--- TASK INPUTS Enclosed Below ---

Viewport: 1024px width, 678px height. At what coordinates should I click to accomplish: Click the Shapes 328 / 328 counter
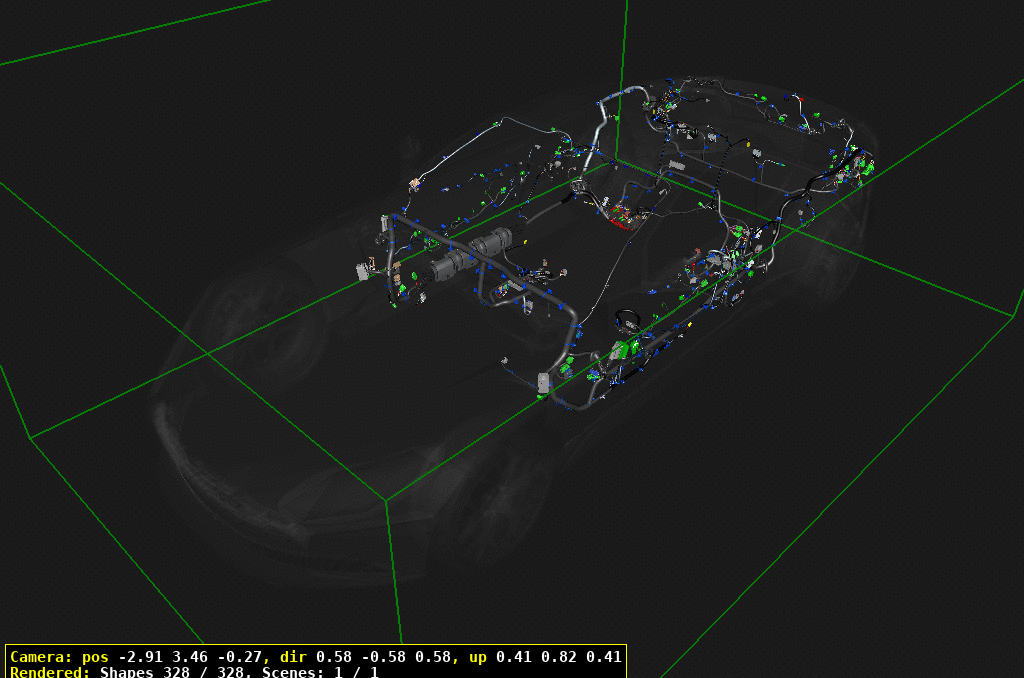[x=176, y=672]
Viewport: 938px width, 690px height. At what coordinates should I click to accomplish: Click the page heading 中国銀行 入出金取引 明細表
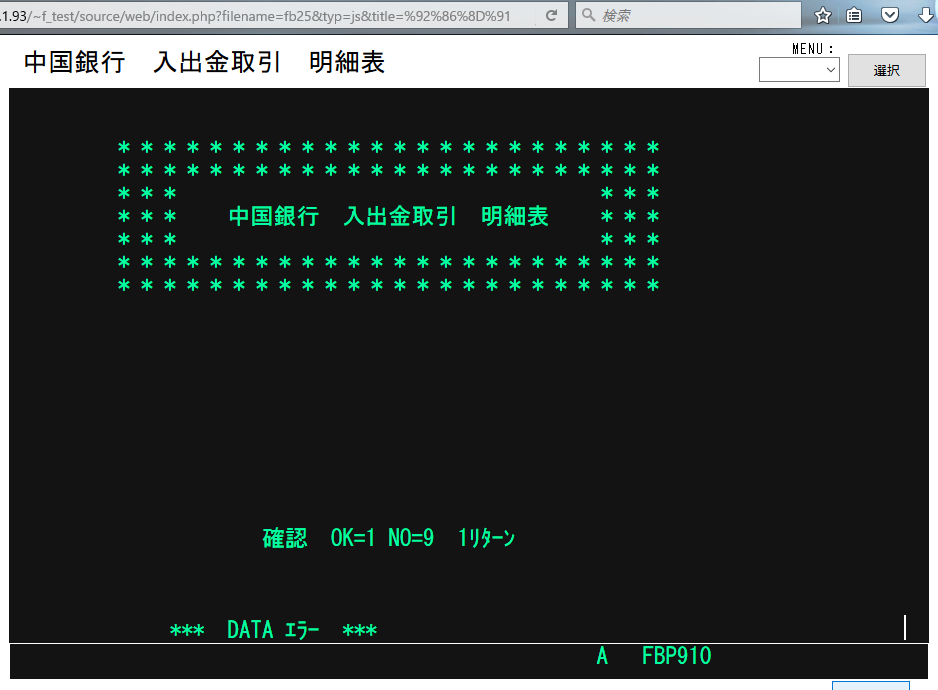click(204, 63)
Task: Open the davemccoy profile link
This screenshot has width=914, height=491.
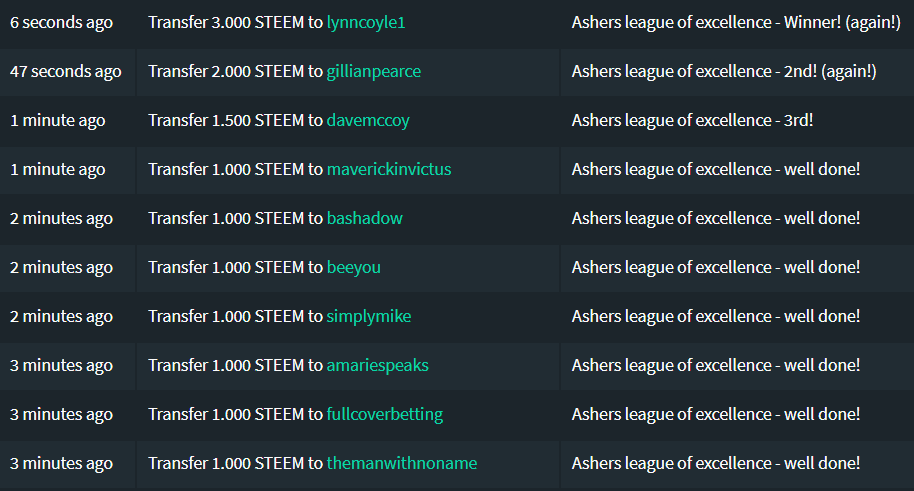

--- End of Enclosed TASK INPUTS ---
--- TASK INPUTS Enclosed Below ---

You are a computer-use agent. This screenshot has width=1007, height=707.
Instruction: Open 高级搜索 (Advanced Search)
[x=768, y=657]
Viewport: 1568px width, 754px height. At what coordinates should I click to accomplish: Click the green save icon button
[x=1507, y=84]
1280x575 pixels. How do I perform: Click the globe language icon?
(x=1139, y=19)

--- End of Enclosed TASK INPUTS ---

#### WHAT TO PRODUCE
Working from the data above, repeat exactly, and only, the lines that begin at the line containing "Viewport: 1024px width, 678px" and stop after the line containing "This screenshot has width=914, height=491."; pictures are not copied.

#### ANSWER AREA
Viewport: 1024px width, 678px height. At what coordinates should I click to accomplish: Click the Shapes 328 / 328 counter
[x=176, y=672]
Viewport: 938px width, 690px height. At what coordinates should I click to accomplish: Click the page heading 中国銀行 入出金取引 明細表
click(204, 63)
Task: Open the davemccoy profile link
This screenshot has width=914, height=491.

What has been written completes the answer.